Monday, September 9, 2024

Will Video Ads In Search Results Work?

Glenn Pingul, VP of marketing for Mixpo, is pretty stoked about online video and its potential to help level the playing field for small businesses, especially at the conjunction of search and video advertising. Makes sense; Mixpo is a video marketing company.

Glenn Pingul, VP Marketing Glenn Pingul, VP Marketing
(Photo Credit: Mixpo)

In a post at SearchEngineLand, Pingul argues that video is a more powerful medium than text, and when used in conjunction with search, video ads could be a huge opportunity for small businesses. Part of his exploration comes from Google’s recent experiments with video ads in the search results. Another justification is that broadband is expected to reach 90% penetration in the States this year.

In addition, because it has become cheaper to produce videos, and the Internet itself is a less costly medium to access, Pingul says that great barrier (money) to far-reaching and effective video advertising is sufficiently lowered. And he may be very right about that.

While that all sounds good, I’m not wholly convinced yet. I think it still may be very early—out on the frontier, they’re still clearing the fields of stumps.

(As I’m writing this with my reservations, details about  Google AdWords TV ads are emerging.)

At the heart of my reluctance is the thought that maybe the online audience does not behave quite like the offline audience. For example, no seasoned marketer would downplay the power of branding, which is indirect marketing, creating a cerebral connection with the target market.

This connection is made primarily via contextual and/or content advertising to generate awareness, not direct sales, in the hope that the generated awareness will lead to greater sales once the customer begins searching for something in that product field. Branding is done in the hopes that they remember you, and that the recognition created via branding builds a kind of trust.
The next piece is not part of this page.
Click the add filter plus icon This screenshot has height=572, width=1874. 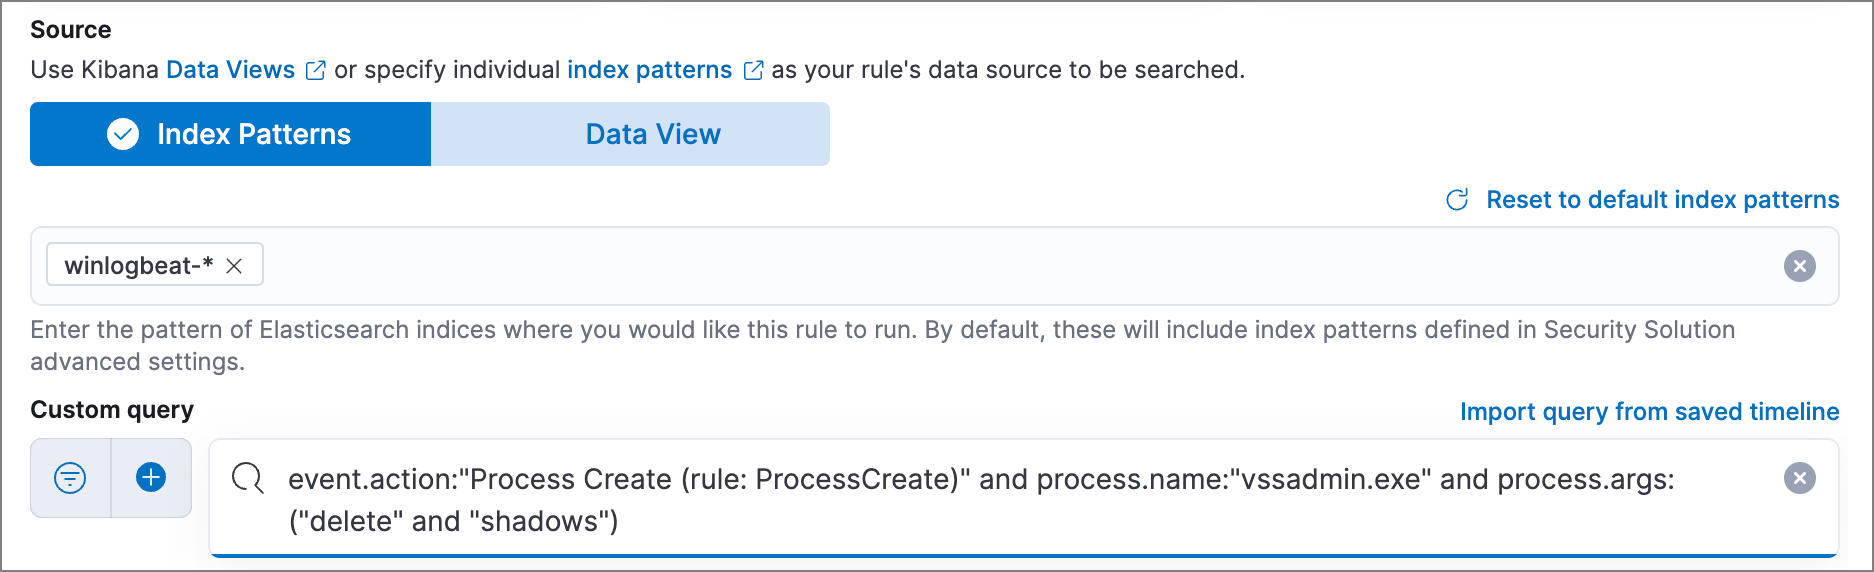pyautogui.click(x=151, y=478)
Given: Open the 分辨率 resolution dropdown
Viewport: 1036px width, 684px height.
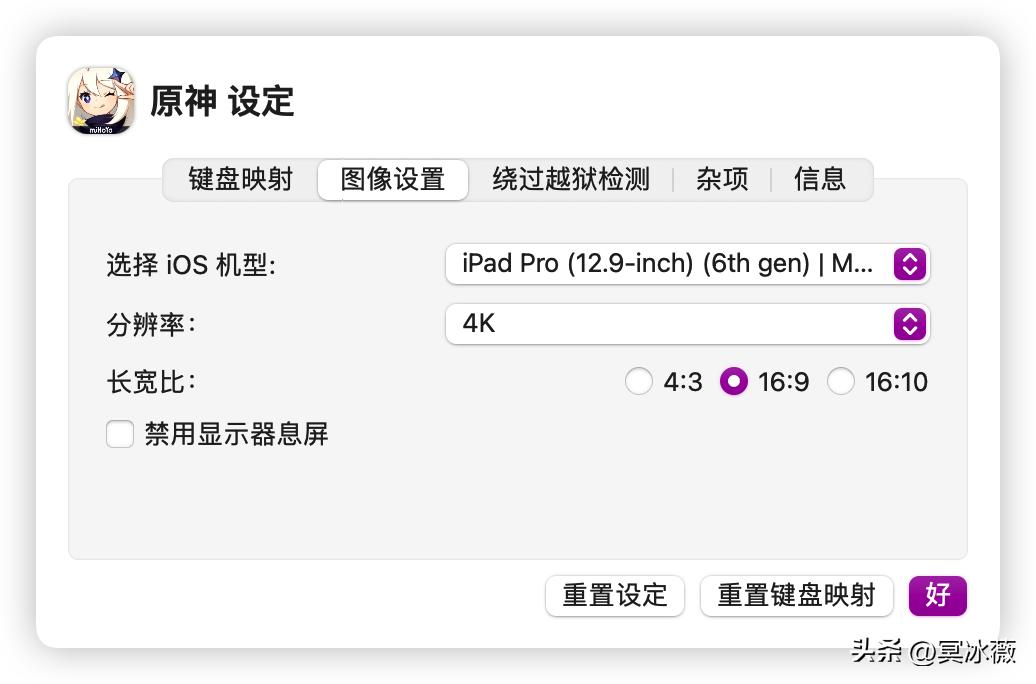Looking at the screenshot, I should coord(687,324).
For example, a customer might be more likely to order an electronic product from, say, Circuit City’s website, just because they’ve heard of them, and because they trust them not to screw the customer over (even though you may have had a totally different experience, this is just to make a point). The flat-screen TV on clearance at an unheard-of site might make saving $300 seem like a real risk. The customer wants to know that if something goes wrong that they won’t be left holding a broken TV and credit card bill they’ll have to pay anyway.

Despite that inherent trust that branding builds, many murdok small business-owning readers have reported that content (branding) ads do nothing for them, that they end up spending too much money for not enough directly measurable results. They complain that 90% of the traffic they get flits off within a second of viewing, making however much they spent on that referral a waste. A branding professional would argue that those visits were not worthless, but are just part of the bigger picture (bigger cost) of creating brand recognition.

Still, for the advertisers search brings the most direct results, and that’s where they’re more comfortable putting their money. That’s understandable.

So that makes me wonder if branding efforts online, though they should work in theory, are not working in practice the way they do offline. I don’t agree that they don’t yet, but I’m stubborn.

In the same way, I wonder if video ads really connect on that same level that TV ads connect, if branding that requires action is as salient as the passivity TV allows. And what percentage do we really connect with TV ads anyway? My stepson knows every commercial on TV and sometimes tries to talk to me about one of them just seconds after it has gone off the air. Though I was looking at the TV, I hadn’t really seen the ad.

Unless it was that horrible yet effective “Head On” commercial, which really upsets me how well it works. But I may be typical of a man who’s watched TV for 30 years…I remember similar conversations with my dad. At least we know that TV ads definitely connect with teenage boys.

But are those same teenage boys really embracing video ads online? Maybe. Though they’ve revolted a number of times on YouTube and MySpace against the commercialization of their cherished online sanctuaries, they’re still there, and are known to click anything with a “play” button. How long they watch is a different matter.

But my biggest concern is about video ad integration into the search results. I’m not saying it’s a bad idea. I’m just not sure it will work yet. Google’s claim-to-search-fame has been its clean interface. No clutter, no junk, nice and fast and relevant. I think if anybody can make video search ads fast and relevant, it’s Google.

But I wonder how cluttered, how junky the ads will make the results; I wonder how long before ad blindness takes hold; I wonder if they’ll slow down the search experience; I wonder if online video ads are really as effective as TV ads. Doesn’t matter how much I wonder, I suppose, the world’s headed that way anyway, and at a pretty rapid pace.